-- YOUR INSTRUCTIONS --
Nothing in the records may be altered. Repeat them in full.
*** AVAILABLE RECORDS Section Begins ***
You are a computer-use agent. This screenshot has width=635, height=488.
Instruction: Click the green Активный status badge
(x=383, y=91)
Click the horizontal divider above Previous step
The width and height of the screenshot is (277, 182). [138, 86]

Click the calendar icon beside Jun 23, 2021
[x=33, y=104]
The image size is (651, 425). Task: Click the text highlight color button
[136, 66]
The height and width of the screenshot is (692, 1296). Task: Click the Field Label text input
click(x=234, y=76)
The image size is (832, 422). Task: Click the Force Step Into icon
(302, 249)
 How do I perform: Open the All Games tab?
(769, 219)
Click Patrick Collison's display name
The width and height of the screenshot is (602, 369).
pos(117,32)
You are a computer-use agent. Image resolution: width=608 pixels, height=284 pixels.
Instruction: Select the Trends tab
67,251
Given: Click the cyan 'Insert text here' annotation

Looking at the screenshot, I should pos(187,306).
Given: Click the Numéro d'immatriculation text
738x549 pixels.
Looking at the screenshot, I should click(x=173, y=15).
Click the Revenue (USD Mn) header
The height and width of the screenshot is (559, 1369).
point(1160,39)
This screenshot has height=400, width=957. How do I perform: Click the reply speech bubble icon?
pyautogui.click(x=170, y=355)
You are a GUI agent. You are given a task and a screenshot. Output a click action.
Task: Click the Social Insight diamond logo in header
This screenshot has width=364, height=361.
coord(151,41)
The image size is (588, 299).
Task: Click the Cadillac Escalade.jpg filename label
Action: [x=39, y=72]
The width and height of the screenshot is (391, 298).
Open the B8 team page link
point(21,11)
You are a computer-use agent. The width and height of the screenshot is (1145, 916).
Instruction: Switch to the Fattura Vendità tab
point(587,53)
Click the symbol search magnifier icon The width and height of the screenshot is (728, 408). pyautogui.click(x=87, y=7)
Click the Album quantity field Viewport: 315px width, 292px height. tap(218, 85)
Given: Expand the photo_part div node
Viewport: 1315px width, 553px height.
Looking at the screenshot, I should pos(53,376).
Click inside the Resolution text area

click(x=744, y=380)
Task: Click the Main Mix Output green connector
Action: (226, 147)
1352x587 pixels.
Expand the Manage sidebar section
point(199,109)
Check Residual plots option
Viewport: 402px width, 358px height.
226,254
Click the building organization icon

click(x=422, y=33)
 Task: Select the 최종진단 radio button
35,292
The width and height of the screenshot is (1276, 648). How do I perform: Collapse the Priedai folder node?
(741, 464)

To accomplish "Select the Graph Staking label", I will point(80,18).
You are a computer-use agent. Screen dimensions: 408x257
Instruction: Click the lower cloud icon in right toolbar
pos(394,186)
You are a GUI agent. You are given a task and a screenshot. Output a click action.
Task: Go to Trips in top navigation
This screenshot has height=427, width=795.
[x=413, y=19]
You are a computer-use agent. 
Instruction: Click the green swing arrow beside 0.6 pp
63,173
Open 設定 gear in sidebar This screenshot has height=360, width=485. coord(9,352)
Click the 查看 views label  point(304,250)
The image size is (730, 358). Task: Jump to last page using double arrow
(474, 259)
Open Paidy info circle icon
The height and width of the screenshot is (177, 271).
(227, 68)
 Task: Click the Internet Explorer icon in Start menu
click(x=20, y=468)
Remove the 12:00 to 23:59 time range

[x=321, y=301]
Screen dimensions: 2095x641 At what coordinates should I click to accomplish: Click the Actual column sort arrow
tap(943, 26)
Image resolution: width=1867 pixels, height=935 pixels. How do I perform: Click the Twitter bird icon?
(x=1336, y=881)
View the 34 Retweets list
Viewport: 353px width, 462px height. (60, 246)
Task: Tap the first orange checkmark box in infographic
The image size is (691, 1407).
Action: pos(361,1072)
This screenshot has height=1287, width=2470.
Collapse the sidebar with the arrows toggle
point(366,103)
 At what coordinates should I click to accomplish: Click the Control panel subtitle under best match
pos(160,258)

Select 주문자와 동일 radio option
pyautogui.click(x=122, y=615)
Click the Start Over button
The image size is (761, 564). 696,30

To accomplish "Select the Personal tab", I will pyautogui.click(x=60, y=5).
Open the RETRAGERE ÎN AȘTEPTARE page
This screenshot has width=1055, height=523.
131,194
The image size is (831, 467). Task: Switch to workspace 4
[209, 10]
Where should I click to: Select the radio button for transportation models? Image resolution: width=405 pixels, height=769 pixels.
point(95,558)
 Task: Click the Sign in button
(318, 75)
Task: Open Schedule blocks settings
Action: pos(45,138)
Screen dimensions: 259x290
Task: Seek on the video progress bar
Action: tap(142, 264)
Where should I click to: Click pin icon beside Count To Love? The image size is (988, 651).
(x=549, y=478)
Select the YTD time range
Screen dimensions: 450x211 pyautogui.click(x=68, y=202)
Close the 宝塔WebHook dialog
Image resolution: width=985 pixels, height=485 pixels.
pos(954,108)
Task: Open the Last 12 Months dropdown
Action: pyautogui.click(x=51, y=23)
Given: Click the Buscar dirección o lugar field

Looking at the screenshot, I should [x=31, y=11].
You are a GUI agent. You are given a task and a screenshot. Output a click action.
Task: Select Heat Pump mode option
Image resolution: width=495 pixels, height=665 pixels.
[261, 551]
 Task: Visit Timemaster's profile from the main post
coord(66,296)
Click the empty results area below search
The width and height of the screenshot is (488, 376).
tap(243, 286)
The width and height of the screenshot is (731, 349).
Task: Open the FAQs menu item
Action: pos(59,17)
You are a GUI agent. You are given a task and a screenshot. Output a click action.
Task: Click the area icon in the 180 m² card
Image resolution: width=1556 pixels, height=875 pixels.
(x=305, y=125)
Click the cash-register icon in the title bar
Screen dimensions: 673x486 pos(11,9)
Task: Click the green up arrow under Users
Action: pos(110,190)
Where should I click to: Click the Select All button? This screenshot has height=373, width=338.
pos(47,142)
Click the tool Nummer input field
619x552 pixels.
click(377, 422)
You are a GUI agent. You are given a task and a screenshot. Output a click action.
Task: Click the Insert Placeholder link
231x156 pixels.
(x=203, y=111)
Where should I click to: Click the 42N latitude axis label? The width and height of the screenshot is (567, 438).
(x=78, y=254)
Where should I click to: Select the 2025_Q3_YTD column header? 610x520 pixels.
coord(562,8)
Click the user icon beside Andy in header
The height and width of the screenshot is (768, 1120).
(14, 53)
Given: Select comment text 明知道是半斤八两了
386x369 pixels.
*** AVAILABLE RECORDS Section Ends ***
-- REPLY TO THE EXERCISE --
You are a computer-use agent. This screenshot has width=635, height=488.
Instruction: Click the green Активный status badge
(x=383, y=91)
Click the horizontal divider above Previous step
The width and height of the screenshot is (277, 182). [138, 86]

Click the calendar icon beside Jun 23, 2021
[x=33, y=104]
The image size is (651, 425). Task: Click the text highlight color button
[136, 66]
The height and width of the screenshot is (692, 1296). Task: Click the Field Label text input
click(x=234, y=76)
The image size is (832, 422). Task: Click the Force Step Into icon
(302, 249)
 How do I perform: Open the All Games tab?
(769, 219)
Click Patrick Collison's display name
The width and height of the screenshot is (602, 369).
pos(117,32)
You are a computer-use agent. Image resolution: width=608 pixels, height=284 pixels.
Instruction: Select the Trends tab
67,251
Given: Click the cyan 'Insert text here' annotation

Looking at the screenshot, I should pos(187,306).
Given: Click the Numéro d'immatriculation text
738x549 pixels.
Looking at the screenshot, I should click(x=173, y=15).
Click the Revenue (USD Mn) header
The height and width of the screenshot is (559, 1369).
point(1160,39)
This screenshot has height=400, width=957. How do I perform: Click the reply speech bubble icon?
pyautogui.click(x=170, y=355)
You are a GUI agent. You are given a task and a screenshot. Output a click action.
Task: Click the Social Insight diamond logo in header
This screenshot has width=364, height=361.
coord(151,41)
The image size is (588, 299).
Task: Click the Cadillac Escalade.jpg filename label
Action: [x=39, y=72]
The width and height of the screenshot is (391, 298).
Open the B8 team page link
point(21,11)
You are a computer-use agent. The width and height of the screenshot is (1145, 916).
Instruction: Switch to the Fattura Vendità tab
point(587,53)
Click the symbol search magnifier icon The width and height of the screenshot is (728, 408). pyautogui.click(x=87, y=7)
Click the Album quantity field Viewport: 315px width, 292px height. tap(218, 85)
Given: Expand the photo_part div node
Viewport: 1315px width, 553px height.
Looking at the screenshot, I should pos(53,376).
Click inside the Resolution text area

click(x=744, y=380)
Task: Click the Main Mix Output green connector
Action: (226, 147)
1352x587 pixels.
Expand the Manage sidebar section
point(199,109)
Check Residual plots option
Viewport: 402px width, 358px height.
226,254
Click the building organization icon

click(x=422, y=33)
 Task: Select the 최종진단 radio button
35,292
The width and height of the screenshot is (1276, 648). How do I perform: Collapse the Priedai folder node?
(741, 464)

To accomplish "Select the Graph Staking label", I will point(80,18).
You are a computer-use agent. Screen dimensions: 408x257
Instruction: Click the lower cloud icon in right toolbar
pos(394,186)
You are a GUI agent. You are given a task and a screenshot. Output a click action.
Task: Go to Trips in top navigation
This screenshot has height=427, width=795.
[x=413, y=19]
You are a computer-use agent. 
Instruction: Click the green swing arrow beside 0.6 pp
63,173
Open 設定 gear in sidebar This screenshot has height=360, width=485. coord(9,352)
Click the 查看 views label  point(304,250)
The image size is (730, 358). Task: Jump to last page using double arrow
(474, 259)
Open Paidy info circle icon
The height and width of the screenshot is (177, 271).
(227, 68)
 Task: Click the Internet Explorer icon in Start menu
click(x=20, y=468)
Remove the 12:00 to 23:59 time range

[x=321, y=301]
Screen dimensions: 2095x641 At what coordinates should I click to accomplish: Click the Actual column sort arrow
tap(943, 26)
Image resolution: width=1867 pixels, height=935 pixels. How do I perform: Click the Twitter bird icon?
(x=1336, y=881)
View the 34 Retweets list
Viewport: 353px width, 462px height. (60, 246)
Task: Tap the first orange checkmark box in infographic
The image size is (691, 1407).
Action: pos(361,1072)
This screenshot has height=1287, width=2470.
Collapse the sidebar with the arrows toggle
point(366,103)
 At what coordinates should I click to accomplish: Click the Control panel subtitle under best match
pos(160,258)

Select 주문자와 동일 radio option
pyautogui.click(x=122, y=615)
Click the Start Over button
The image size is (761, 564). 696,30

To accomplish "Select the Personal tab", I will pyautogui.click(x=60, y=5).
Open the RETRAGERE ÎN AȘTEPTARE page
This screenshot has width=1055, height=523.
131,194
The image size is (831, 467). Task: Switch to workspace 4
[209, 10]
Where should I click to: Select the radio button for transportation models? Image resolution: width=405 pixels, height=769 pixels.
point(95,558)
 Task: Click the Sign in button
(318, 75)
Task: Open Schedule blocks settings
Action: pos(45,138)
Screen dimensions: 259x290
Task: Seek on the video progress bar
Action: tap(142, 264)
Where should I click to: Click pin icon beside Count To Love? The image size is (988, 651).
(x=549, y=478)
Select the YTD time range
Screen dimensions: 450x211 pyautogui.click(x=68, y=202)
Close the 宝塔WebHook dialog
Image resolution: width=985 pixels, height=485 pixels.
pos(954,108)
Task: Open the Last 12 Months dropdown
Action: pyautogui.click(x=51, y=23)
Given: Click the Buscar dirección o lugar field

Looking at the screenshot, I should [x=31, y=11].
You are a GUI agent. You are given a task and a screenshot. Output a click action.
Task: Select Heat Pump mode option
Image resolution: width=495 pixels, height=665 pixels.
[261, 551]
 Task: Visit Timemaster's profile from the main post
coord(66,296)
Click the empty results area below search
The width and height of the screenshot is (488, 376).
tap(243, 286)
The width and height of the screenshot is (731, 349).
Task: Open the FAQs menu item
Action: pos(59,17)
You are a GUI agent. You are given a task and a screenshot. Output a click action.
Task: Click the area icon in the 180 m² card
Image resolution: width=1556 pixels, height=875 pixels.
(x=305, y=125)
Click the cash-register icon in the title bar
Screen dimensions: 673x486 pos(11,9)
Task: Click the green up arrow under Users
Action: pos(110,190)
Where should I click to: Click the Select All button? This screenshot has height=373, width=338.
pos(47,142)
Click the tool Nummer input field
619x552 pixels.
click(377, 422)
You are a GUI agent. You are given a task and a screenshot. Output a click action.
Task: Click the Insert Placeholder link
231x156 pixels.
(x=203, y=111)
Where should I click to: Click the 42N latitude axis label? The width and height of the screenshot is (567, 438).
(x=78, y=254)
Where should I click to: Select the 2025_Q3_YTD column header? 610x520 pixels.
coord(562,8)
Click the user icon beside Andy in header
The height and width of the screenshot is (768, 1120).
(14, 53)
Given: Select comment text 明知道是半斤八两了
386x369 pixels.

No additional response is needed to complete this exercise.